Create virtualenv[edit]

$ virtualenv --python=/usr/bin/python3 python3

Active the virtual environment by:

$ source python3/bin/activate

Now, install jupyter notebook:

$ pip install jupyter

Next, add the following lines to your .profile file:

export PYSPARK_DRIVER_PYTHON=jupyter
export PYSPARK_DRIVER_PYTHON_OPTS='notebook'
export PYSPARK_PYTHON=/usr/bin/python3.5
export PYSPARK_PYTHON=/srv/home/USER/python3/bin/python

You can additionally add these two lines to make your life easier:

alias venvspark="source python3/bin/activate; source ~/.profile"
alias startspark="pyspark2 --master yarn --deploy-mode client --executor-memory 8g --driver-memory 8g --conf spark.dynamicAllocation.maxExecutors=128"

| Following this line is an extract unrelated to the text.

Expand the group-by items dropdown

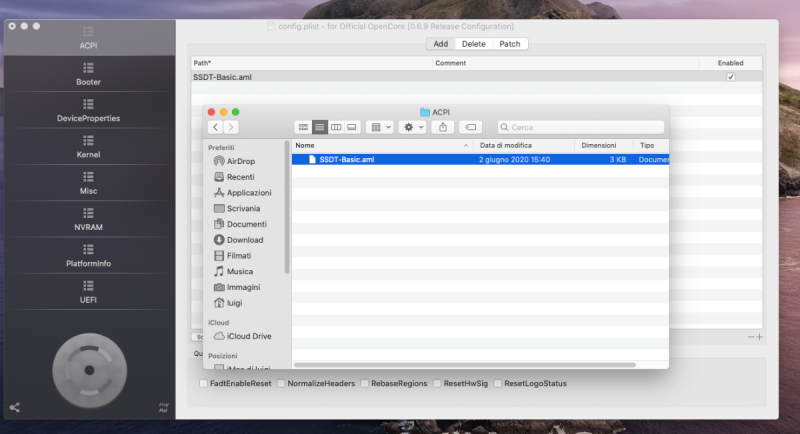coord(380,127)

Close the session, and you will have everything configured.

Starting notebook[edit]

Make sure to check Kerberos authentication timeout first. Default is set to 48 hours now.

$ klist

Extend it by running kinit:

$ kinit

Now, you can login again and you will just need to do this:

$ venvspark

$ startspark

Press ESC,

And check in which port the jupyter notebook is running (usually you should have 8888 or 8889), in this example is 8889

http://localhost:8889

Then, in your local machine, create a tunnel by running:

$ ssh -N stat1007.eqiad.wmnet -L 8889:127.0.0.1:8889

And then using your browser you will see the normal notebook in:

http://localhost:8889

Running scripts[edit]

1. Run all notebooks in order.

2. 00ExtractNamedTempates.ipynb overwrites existing output if runs again, so it is better to save products json files somewhere to save time.

Using Python[edit]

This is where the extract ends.